After discussing the uneven tone of the show and how the early evening timeslot was most probably inappropriate, I broached the subject of the Moonbase operatives uniforms. Based on the information I had been able to pull together, the wigs were meant to serve as protection from the ‘migrane-inducing electromagnetic fields’ produced by the equipment in the base’s control sphere, even though the men working there could do without. Taking that onboard, Bishop’s response, if my memory serves, was a look of complete bafflement followed by laughter.

2 Comments:

At 10:19 am, Blogger Stephen Gallagher said...

If I recall correctly, the women's costumes were where Sylvia Anderson got to make her creative contribution. So while the sets and models were almost Kubrickian, the women were dressed like teens in the end-of-term show at a Blackburn School of Dance.

 
At 8:05 pm, Blogger Good Dog said...

Stephen,

I certainly didn’t mind the catsuits on first viewing – they were rather pleasant to look at from a youngster’s point of view – but the whole silver clothing in science fiction was a wrong ‘un, unless, of course, it’s worn by Michael Rennie in The Day The Earth Stood Still. As I recall the Skydiver crew uniforms were rather unusual as well.

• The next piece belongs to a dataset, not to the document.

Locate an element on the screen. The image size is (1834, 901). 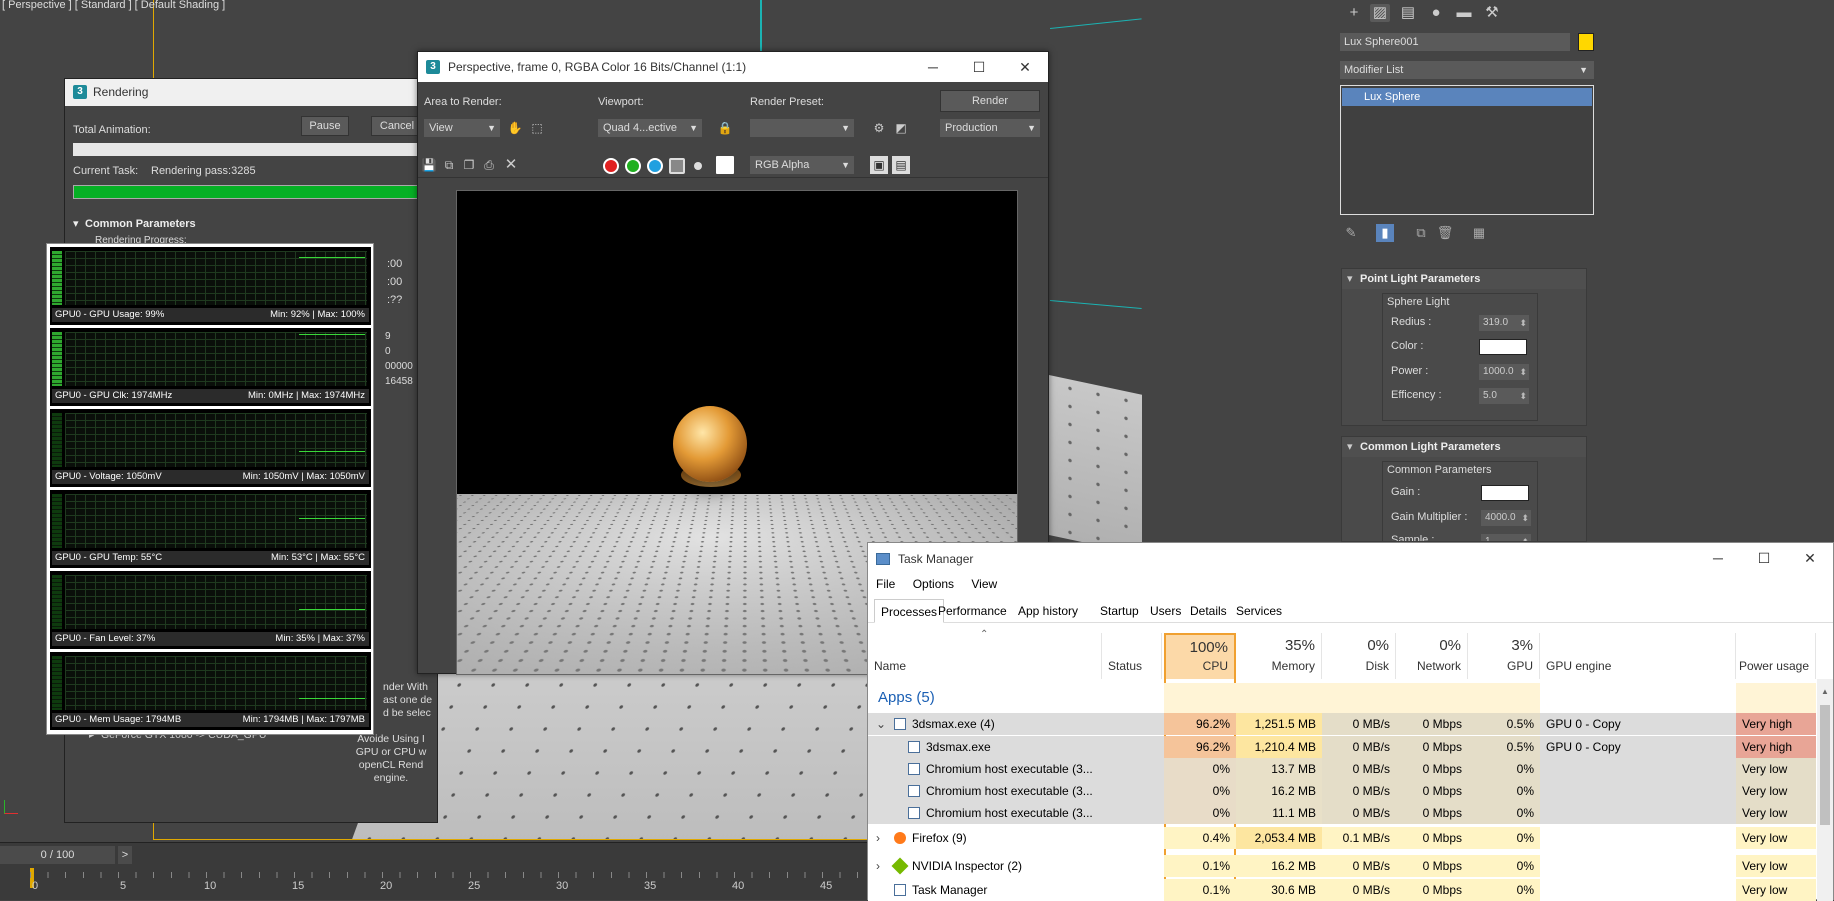
configure-sets-icon: ▦ is located at coordinates (1479, 233).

It’s a shame that, after being so much more heavily involved in the earlier puppet shows, when it came to their first live action drama Sylvia Anderson was relegated to designing the fashions. A nice lady, though. Earlier in this decade, a friend had to deliver some material up to her HBO office in Pinewood and asked me if I’d like to come along. Times had got screwed up so only her assistant was there, but I finally met her a little while later.

Having previously been called to fill in for a couple of weeks, producing character colour models for his godawful animated series GFI - which was thankfully knocked on the head once the first episode was completed – I was introduced to Gerry Anderson and wasn’t impressed. He was a miserable old goat. (Then again it was around the time Thunderbirds was getting a new lease of life on the BBC and, because he had sold his share of rights some years back, he wasn’t seeing any return from the resurgence of the Supermarionation shows).

But whereas Gerry Anderson gives the impression that the success of those old ITC shows is down to his brilliance, as soon as you talk to Sylvia about the old days she’s immediately off crediting all the various crewmembers who gave it their all to get the work on film.